Depuis que tu es né, je te protège, comme toutes les mamans le font avec leurs enfants…non un peu plus que les autres mamans. Déjà, à quelques mois de vie, je te couvais, j’anticipais tout ce qui pouvait se passer autour de toi afin de te protéger. Certains me trouvaient intense, mais moi je savais que tu avais des besoins différents des autres. Je savais que derrière ton doux visage silencieux, se cachait un désir de se faire comprendre et aussi tout plein de besoins de toutes sortes. Les gens autour de toi me disaient souvent :  »Ben voyons ne t’en fait pas, il est bien puisqu’il ne dit rien! » Moi je te connaissais bien mon fils, je savais qu’eux ne voyaient que l’extérieur, qu’ils ne voyaient pas plus loin qu’un petit garçon dans sa bulle qui ne demandait rien. Moi je voyais au fond de tes yeux, je comprenais que tu avais besoin d’autre chose, que tu avais besoin de plus. Alors je tentais de deviner et de parler pour toi.

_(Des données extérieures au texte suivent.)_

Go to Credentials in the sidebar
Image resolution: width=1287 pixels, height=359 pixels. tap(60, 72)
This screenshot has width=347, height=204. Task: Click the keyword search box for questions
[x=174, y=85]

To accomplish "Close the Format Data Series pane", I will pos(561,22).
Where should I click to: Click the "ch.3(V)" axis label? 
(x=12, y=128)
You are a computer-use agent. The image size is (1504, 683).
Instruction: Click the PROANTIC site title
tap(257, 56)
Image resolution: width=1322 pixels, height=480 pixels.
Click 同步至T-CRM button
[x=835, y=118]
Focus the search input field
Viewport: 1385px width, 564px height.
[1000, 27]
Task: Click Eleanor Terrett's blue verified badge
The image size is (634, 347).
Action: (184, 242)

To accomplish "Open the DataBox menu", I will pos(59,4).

Après beaucoup de travail et de stimulation, tu arrives à mieux exprimer tes besoins à l’aide d’outils que nous avons mis en place pour t’aider. Tu arrives de plus en plus à te faire comprendre. Mais malgré tout le progrès que tu as fait, à la veille de ton entrée à la garderie, je ressens la même chose que lorsque tu étais bébé. J’ai peur qu’on ne te comprenne pas. J’ai peur qu’on ne voit en toi que la surface et qu’on ne cherche pas plus loin. Je lutte contre ça depuis que tu es né! Parce que je sais que lorsque tu tentes très fort de te faire comprendre, mais que personne n’y arrive, tu finis par laisser tomber, car ça devient trop lourd et trop exigent. Moi je te pousse sans cesse à ne pas abandonner et à continuer, mais je comprends que tu finisses par capituler. Je ne peux qu’imaginer à quel point cela doit être frustrant et pénible de faire tant d’efforts, mais qu’on ne te comprenne pas. Je voudrais être toujours là avec toi pour te deviner et te protéger, mais je ne peux pas. Parce que tu as tranquillement besoin de découvrir le monde qui t’entoure, en dehors de ton cocon familial. Parce que tu en manifestes l’envie et parce que cela fera pousser tes ailes.

Ne m’en veux pas, mais demain, lorsque j’irai te porter à la garderie, j’aurai l’air joyeuse et contente de te laisser entre les mains de ton éducatrice. Je garderai le sourire pour te rassurer, mais lorsque j’aurai franchi les portes de la bâtisse, je vais assurément pleurer. Pleurer de peur, d’angoisse et d’inquiétude. Parce que j’aurai l’impression de te lancer dans le vide, malgré toute la préparation et le travail accomplis, pour assurer que ton intégration se passe bien, je vais pleurer. Au fond, c’est plutôt moi qui se lance dans le vide. Toi tu sembles prêt, mais pas moi. J’ai pleuré aussi lorsque ton grand frère est entré à la garderie, j’étais un peu moins inquiète car il s’exprimait très bien, mais j’avais tout de même des craintes. Finalement, lorsque je suis allée le chercher à la fin de sa première journée, son sourire en disait long sur le genre de journée qu’il avait passée. Il m’a dit :  »J’aime ça la garderie maman! » C’est ce qui m’a rassurée et convaincue qu’il aimait y aller.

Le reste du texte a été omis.